When Andrew Fowler followed my integrated communication post by asking whether advertising could replace public relations, it opened a related sub discussion worth some attention.
Does Advertising Or Public Relations Have Better Storytelling Skills?
Fowler set the stage by offering up that he thought "people in advertising are better at telling interesting stories." Ike Pigott was the first to question the idea, offering "[people in advertising] don’t have better storytelling skills, and are often much poorer writers. Often." And then David Meerman Scott added "brand journalism is a much better way to do what PR used to do so well."
There are plenty of other great comments too, folks like Jeremy Toeman, Brian Cross, Jerry Ketel, and others. I especially appreciated the comment by Bob Geller that tends to be closest to my view, which is that both are important but different.
When it comes to writing, or even creativity, we might as well be asking ourselves whether fiction writers are better than non-fiction writers or whether poets are better than journalists. They are difficult to compare because they tend to be different.
Some writers are good at one thing. Some writers are good at other things. And only a handful can dance in any medium.
However, with the exception of the handful, there are noticeable differences in education, experience, and skill sets. And so, as an instructor who also works within all disciplines, let's take an admittedly generalized look at some writers within the communication field.
Advertising. Copywriters (and some designers who think they can write) are generally creative in a divergent sort of way, well-skilled in short-format conversational writing, storytelling, and alliteration.
When the copy and content is good, these writers accomplish the impossible by convincing people to become aware of or even purchase a product even though those people know that is precisely what the writer is trying to do. How cool is that? Sometimes their work is even adopted into pop culture.
Of course, not many have heard of the Associated Press Stylebook. They're often certain they'll come up with something more interesting than any client might provide in an interview. And they tend to tune out long-format assignments.
Public Relations. Public relations writers, specifically those with a journalism background, are especially good at making the most boring content sound interesting. The best of them subscribe to the notion that there are no boring stories, just boring storytellers.
When they write someone else's story, they become as a passionate as the people they write about while writing within the tightest constraints, usually sacrificing their own style in favor of a publication, corporate voice, or audience. They can also find enough facts to bend almost anything in their direction.

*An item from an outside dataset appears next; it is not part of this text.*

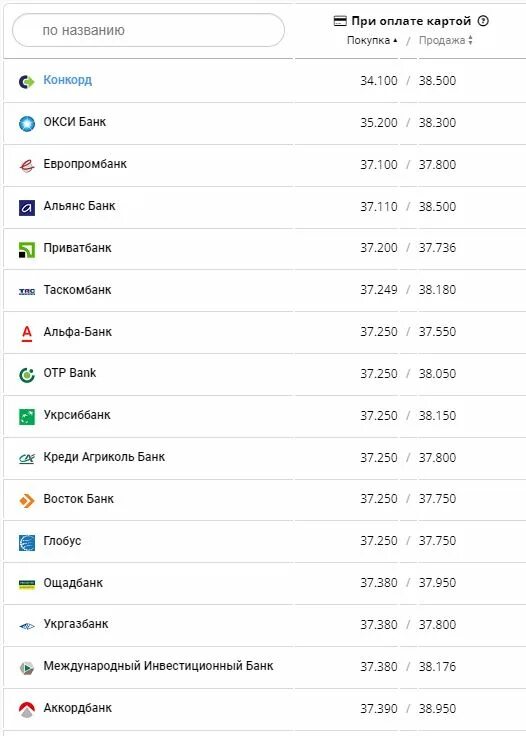Click the OTP Bank green logo icon
526x736 pixels.
coord(27,375)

Of course, ask most of them to write advertising collateral and they'll struggle with the space limitations. Many offer up cornball cliches and pages and pages of dribble so dry that it will lull you to sleep before you can get past the first paragraph. In some cases, you don't have to read further than that anyway. And, of course, public relations tends to be a safe haven for many who cannot write at all.
Social Media. Social media writers, if we call them that, stand out on their own. They can have conversations with anybody about anything and have done better than self-teach themselves in the art of delivering exactly what people want to hear.

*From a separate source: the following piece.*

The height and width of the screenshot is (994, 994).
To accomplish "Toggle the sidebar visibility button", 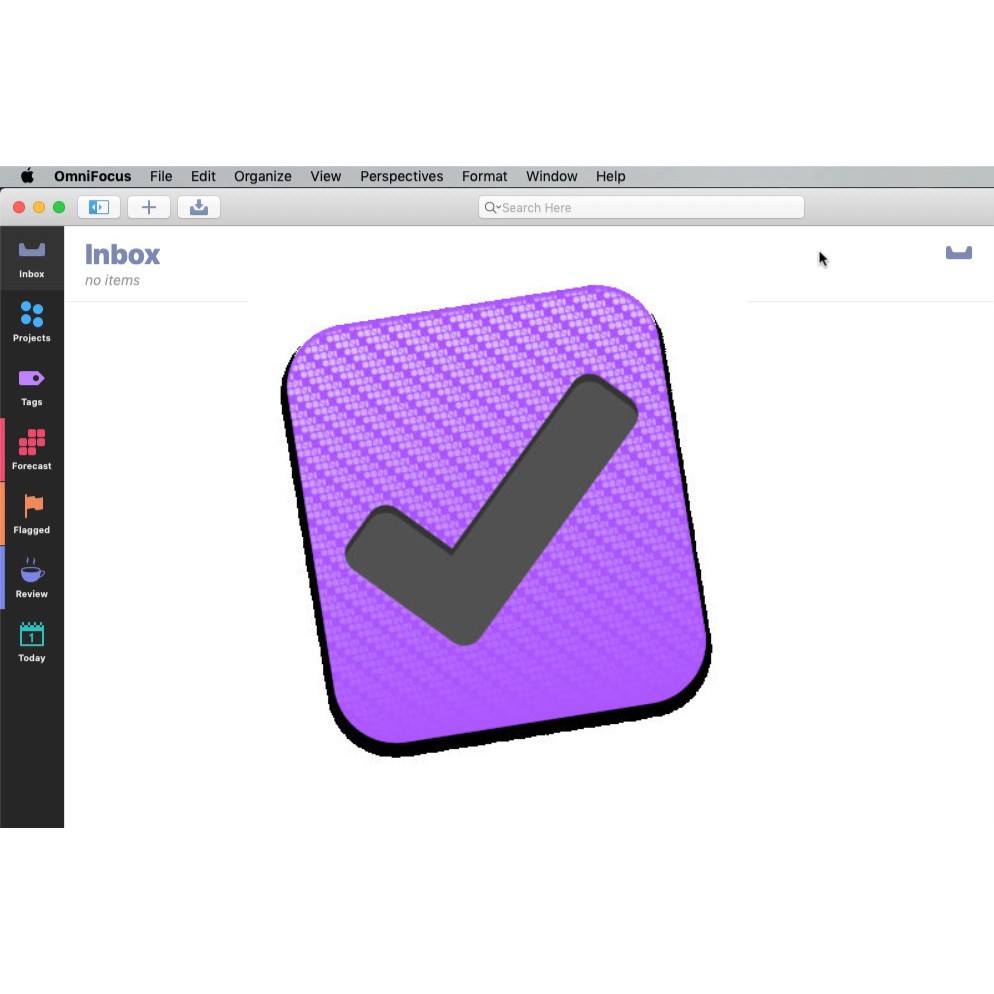I will point(99,207).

It doesn't matter much whether they have a preference for video, social networks, or blogs. All that seems to matter is that they bring a passion to the table that sometimes eclipses the craft, attracting thousands of people for no other reason than to wonder what happens next. Clearly there is an advantage in sharing some things that traditional media have known forever as if it never existed before they arrived online.
If there is a downside, it might very well be the speed in which the content is delivered with typos and grammatical mistakes that must make their high school teachers and any college professors blush. One wonders what might happen if they didn't rely on tricks and tactics so much.
Journalists. Given journalists tend to become authors more than any other discipline, it's hard to refute their abilities as writers. Even those who turn in their press passes and migrate into public relations have better skill sets and an understanding that those editorial deadlines are very real to reporters.
One of the unique aspects of better journalists is their uncanny ability to find the right story, research it objectively, and keep it fresh enough for people to feel compelled to add it to their daily doses of elective reading. Sure, there are those who point out that 80 percent of the publications are filled with refreshed news releases, but most of us only read the remaining 20 percent anyway. You know which ones are written by solid journalists because the lead line took as long to write as the article.
Now, if only more would take the time to engage their audiences beyond serving up content. Sure, there is more engagement than a few years ago, but most still prefer to work in relative isolation, stopping just long enough to gather some facts. Otherwise, the entire process, especially those who practice it for years, can slowly kill off any creativity.
Integrated Communication Promises To Challenge All Of Them.
There seems to be little doubt that integrated communication has arrived. And with it, those writers mentioned above, along with several dozen others who specialize in niche disciplines or a specific medium, are challenged two-fold.
First, they have to admit that their brand of writing might not always be the best fit, especially when we conclude that the Internet is home to every medium not just "their" medium. Second, all of them need to make a better effort to understand writing skills beyond their core skill sets.
The bottom line? It seems simple enough to me. Most aren't nearly as good as they think they are. Even fewer will ever concede the point. And from my perspective, the best of the best tend to be those who don't think much of what they write because within a week, they're certain they could have written it better.